The United States shares its borders with Canada in the north, Mexico in the South, the Atlantic Ocean in the east and Pacific in the West, as well as the Gulf of Mexico in the southeast. The country also has maritime borders with Russia, Cuba and the Bahamas in addition to Canada and Mexico. Did you know the Canada-USA land border is the longest border shared by only two countries in the world? Alaska borders the Pacific Ocean to the south and southwest, the Bering Strait to the west, and the Arctic Ocean to the north, while Hawaii lies far to the southwest of the mainland in the Pacific Ocean.
The United States is the third largest country by area and has a vast array of geographic variation. By in large, the country is divided into hills and low, unbroken mountains (Appalachians) in the east; a wide central plain and high, rugged mountain ranges (Cordillera) with occasional river valleys in the west and north. But this simple division is nowhere close to properly identifying all the diversity of the land – which you can further divide into 24 sub-regions. Hawaii varies too, but is largely of volcanic origin. Despite a large population, the size of the country means that population density is relatively low – ranging from full and bustling cities to wide stretches of all but uninhabited land.

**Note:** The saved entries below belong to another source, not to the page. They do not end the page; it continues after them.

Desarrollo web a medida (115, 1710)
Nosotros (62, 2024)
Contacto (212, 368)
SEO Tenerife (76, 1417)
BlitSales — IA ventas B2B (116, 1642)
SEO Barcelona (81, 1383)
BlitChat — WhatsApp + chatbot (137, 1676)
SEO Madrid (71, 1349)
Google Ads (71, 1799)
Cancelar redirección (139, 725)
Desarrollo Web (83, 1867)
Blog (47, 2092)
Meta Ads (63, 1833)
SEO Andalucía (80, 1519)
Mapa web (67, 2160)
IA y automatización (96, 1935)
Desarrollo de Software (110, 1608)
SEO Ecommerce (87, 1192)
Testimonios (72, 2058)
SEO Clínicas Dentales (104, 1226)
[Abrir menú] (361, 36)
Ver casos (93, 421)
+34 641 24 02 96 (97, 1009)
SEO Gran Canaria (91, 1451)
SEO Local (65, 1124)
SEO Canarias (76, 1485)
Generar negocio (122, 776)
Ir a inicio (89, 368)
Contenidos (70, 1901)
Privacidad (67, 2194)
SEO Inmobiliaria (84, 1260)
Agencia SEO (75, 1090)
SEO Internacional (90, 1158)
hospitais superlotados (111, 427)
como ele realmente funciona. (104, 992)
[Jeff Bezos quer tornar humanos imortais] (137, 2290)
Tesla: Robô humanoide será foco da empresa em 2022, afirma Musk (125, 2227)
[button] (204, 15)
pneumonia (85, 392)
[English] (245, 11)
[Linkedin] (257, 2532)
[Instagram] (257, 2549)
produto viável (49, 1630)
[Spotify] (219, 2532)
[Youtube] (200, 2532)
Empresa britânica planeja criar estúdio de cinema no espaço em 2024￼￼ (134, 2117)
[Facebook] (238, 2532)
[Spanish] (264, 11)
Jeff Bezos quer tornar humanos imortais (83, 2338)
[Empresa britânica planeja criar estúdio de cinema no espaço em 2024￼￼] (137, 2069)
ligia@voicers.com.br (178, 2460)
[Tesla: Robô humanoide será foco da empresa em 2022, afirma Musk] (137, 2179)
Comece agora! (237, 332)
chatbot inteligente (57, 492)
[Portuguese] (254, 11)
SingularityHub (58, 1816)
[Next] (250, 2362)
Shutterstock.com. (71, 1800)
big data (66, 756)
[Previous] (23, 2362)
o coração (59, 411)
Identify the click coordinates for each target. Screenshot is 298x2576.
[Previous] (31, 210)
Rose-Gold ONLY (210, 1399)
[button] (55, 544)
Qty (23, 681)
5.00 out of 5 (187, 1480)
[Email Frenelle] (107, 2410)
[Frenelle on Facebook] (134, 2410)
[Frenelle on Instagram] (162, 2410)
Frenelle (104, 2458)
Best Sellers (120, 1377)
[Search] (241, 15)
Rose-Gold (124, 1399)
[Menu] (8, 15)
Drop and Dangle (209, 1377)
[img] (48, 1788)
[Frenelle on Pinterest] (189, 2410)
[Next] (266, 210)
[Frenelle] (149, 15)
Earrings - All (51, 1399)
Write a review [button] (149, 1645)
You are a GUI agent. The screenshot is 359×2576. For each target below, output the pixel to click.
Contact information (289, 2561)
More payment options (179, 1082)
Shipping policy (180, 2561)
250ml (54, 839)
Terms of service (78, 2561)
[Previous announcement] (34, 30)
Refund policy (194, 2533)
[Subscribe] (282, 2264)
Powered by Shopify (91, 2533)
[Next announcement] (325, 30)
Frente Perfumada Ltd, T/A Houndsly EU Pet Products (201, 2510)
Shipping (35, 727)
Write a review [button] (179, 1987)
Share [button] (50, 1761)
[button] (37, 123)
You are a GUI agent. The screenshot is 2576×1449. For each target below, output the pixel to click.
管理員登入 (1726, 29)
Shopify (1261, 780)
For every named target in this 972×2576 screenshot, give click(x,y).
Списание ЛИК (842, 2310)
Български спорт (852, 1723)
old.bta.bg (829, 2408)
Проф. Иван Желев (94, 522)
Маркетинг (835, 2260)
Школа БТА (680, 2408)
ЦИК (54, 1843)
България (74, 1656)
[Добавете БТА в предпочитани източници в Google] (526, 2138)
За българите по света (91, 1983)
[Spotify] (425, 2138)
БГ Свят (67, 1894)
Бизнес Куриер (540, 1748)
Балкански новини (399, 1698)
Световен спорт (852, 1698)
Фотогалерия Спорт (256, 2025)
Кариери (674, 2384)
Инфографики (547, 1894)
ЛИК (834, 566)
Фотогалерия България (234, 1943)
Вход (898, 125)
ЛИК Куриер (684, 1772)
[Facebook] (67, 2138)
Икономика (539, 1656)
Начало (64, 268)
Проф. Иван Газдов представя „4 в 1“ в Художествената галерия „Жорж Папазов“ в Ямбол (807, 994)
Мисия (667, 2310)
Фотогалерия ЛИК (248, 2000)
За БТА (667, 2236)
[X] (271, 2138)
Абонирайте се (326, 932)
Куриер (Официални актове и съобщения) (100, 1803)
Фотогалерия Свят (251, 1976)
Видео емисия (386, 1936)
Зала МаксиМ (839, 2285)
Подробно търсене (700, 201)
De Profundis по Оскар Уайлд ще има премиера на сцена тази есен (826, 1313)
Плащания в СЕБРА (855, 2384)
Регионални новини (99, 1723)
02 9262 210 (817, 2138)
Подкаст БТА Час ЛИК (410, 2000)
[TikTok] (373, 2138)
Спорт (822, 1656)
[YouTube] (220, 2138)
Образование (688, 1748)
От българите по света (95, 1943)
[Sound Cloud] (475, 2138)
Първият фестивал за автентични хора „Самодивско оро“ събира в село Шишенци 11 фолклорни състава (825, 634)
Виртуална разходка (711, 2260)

North Carolina has the Appalachian Mountains (including the Blue Ridge and the Great Smoky Mountains) in its western part, a central plateau and a low lying coastal plain covering almost half of the state. The coastal plain is covered by thick forests of pines and other evergreens; due to the sandy soils, it is difficult for many deciduous trees to grow. The easternmost portion of the state contains the Outer Banks (sandy islands that do not have coral reefs to attach to and thus are constantly shifting their locations). The Outer Banks are known as the ‘Graveyard of the Atlantic’ because numerous ships have been wrecked along their beaches and shoals due to storms and strong tides.
In Nevada, much of the northern part of the state is within the Great Basin; a mild desert that experiences hot temperatures in the summer and cold temperatures in the winter. This is broken up with mountains and valleys which are home to lush forests and vegetation. The southern part of the state is much lower and made up largely of desert (where you find the infamous Las Vegas).
California, which would be the eighth largest economy in the world if it were a country, is quite diverse geographically, it has fertile farmlands in the central regions (Sierra Nevada), as well as the Mojave desert in the south and also high, sometimes snow-tipped, mountains.
And, Oregon, which actually boasts the nation’s fastest talkers, has pristine lakes, mountains, rainforest and desert as well as a claim to the shortest river in the world: the D River.
Given the vast range of landscapes and terrain, the climate of the States is similarly diverse. As a general rule, the further south you travel the warmer it becomes and the further west you travel the drier it becomes (until you reach the West Coast). The climatic experience ranges from Mediterranean (on the California coast), semi-arid (west of the 100th Meridian), humid continental (north and east of the 100th Meridian) and humid subtropical (in the Gulf and South Atlantic regions). Spring starts at the end of March/beginning of April, summer stretches from June to August, autumn from September to November and winter from December to February/March.
In California, mid-summer temperatures can reach the mid 30℃s with average lows of 14℃ while mid-winter brings average highs of around 12℃ and average lows of 3℃. In Santa Cruz, however, where the accommodation is, summer highs sit more around 24℃ and winter highs are around 17℃ (with average lows of 12℃ and 5℃ respectively). Precipitation occurs almost solely in winter, autumn and spring. However, the project involves camping and exploring multiple national parks in the region and so the weather may also be variable depending on where the camp is made for the night.